Cyprian of Carthage on "Your will be done" in the Lord's Prayer

Earlier this week, my family had the opportunity to visit Tim and Jennifer Scott and their family. [Tim was a former elder at Kosmosdale Baptist Church, where Abby and I are members; he is now a pastor of Salem Baptist Church outside of St. Louis, Missouri.] While we were visiting the Scotts, I just happened to pick up a book that he had about Cyprian, who was a bishop in Carthage in the late 3rd century, and who died as a martyr under the persecution instituted by Emperor Valerian. One fact about Cyprian, which I did not know until nearly the end of the book, is that he authored a commentary on the Lord's Prayer, and for centuries his commentary was the most influential examination of the Lord's Prayer in Western Christianity. This fact is especially interesting to me right now, since I'm teaching through the Lord's Prayer in the young adults' Sunday school class at Kosmosdale.

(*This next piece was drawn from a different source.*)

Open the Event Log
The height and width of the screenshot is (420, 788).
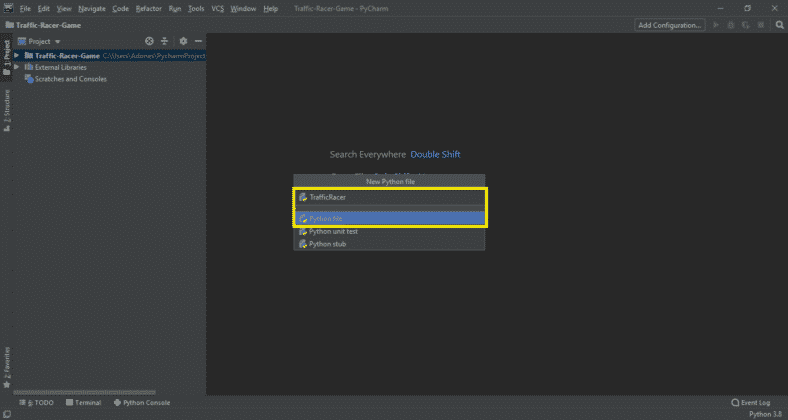(751, 402)
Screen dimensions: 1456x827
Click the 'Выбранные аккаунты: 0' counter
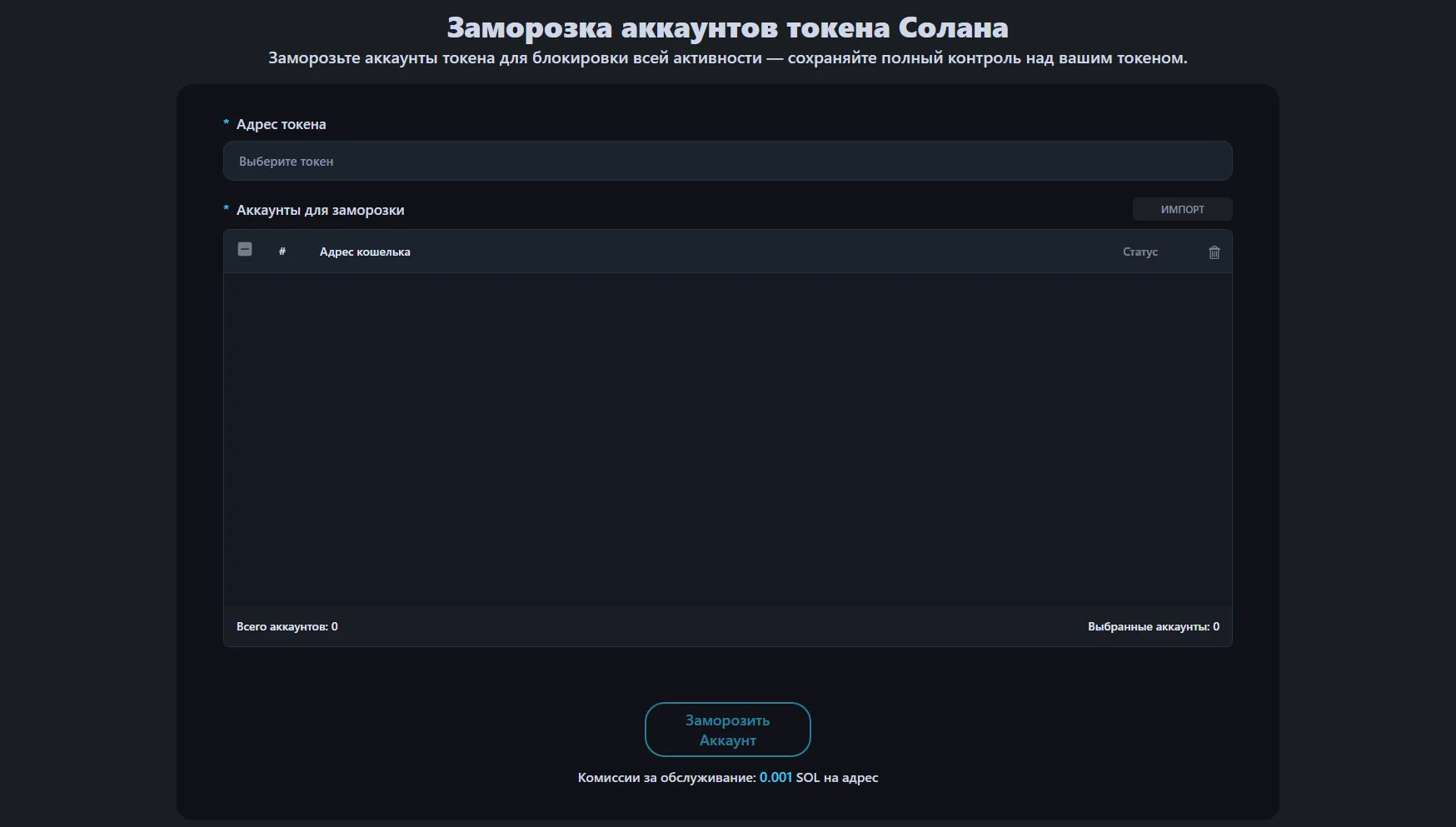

The following is a section from Cyprian on Matthew 6:10b, "Your will be done on earth as it is in Heaven":

"Now [this] is the will of God which Christ both did and taught:


I. Humility in conversation;

II. Steadfastness in faith;
A. Modesty in words;
B. Justice in deeds;
C. Mercifulness in works;
III. Discipline in morals;
A. To be unable to do a wrong,
B. And to be able to bear a wrong when done;
C. To keep peace with the brethren;
IV. To love God with all one's heart;
A. To love Him in that He is a Father;
B. To fear Him in that He is God;
C. To prefer nothing whatever to Christ, because He did not prefer anything to us;
D. To adhere inseparably to His love;
E. To stand by His cross bravely and faithfully when there is any contest on behalf of His name and honor;
1. To exhibit in discourse [in trials] that constancy wherewith we make confession;
2. In torture that confidence wherewith we do battle,
3. In death, that patience whereby we are crowned—

"This is to do the commandment of God; this is to do the will of the Father."


[From Cyprian, On the Lord's Prayer, 15. Quoted in Brian J. Arnold, Cyprian of Carthage: His Life and Impact, 124. The outline format for the text is my own.]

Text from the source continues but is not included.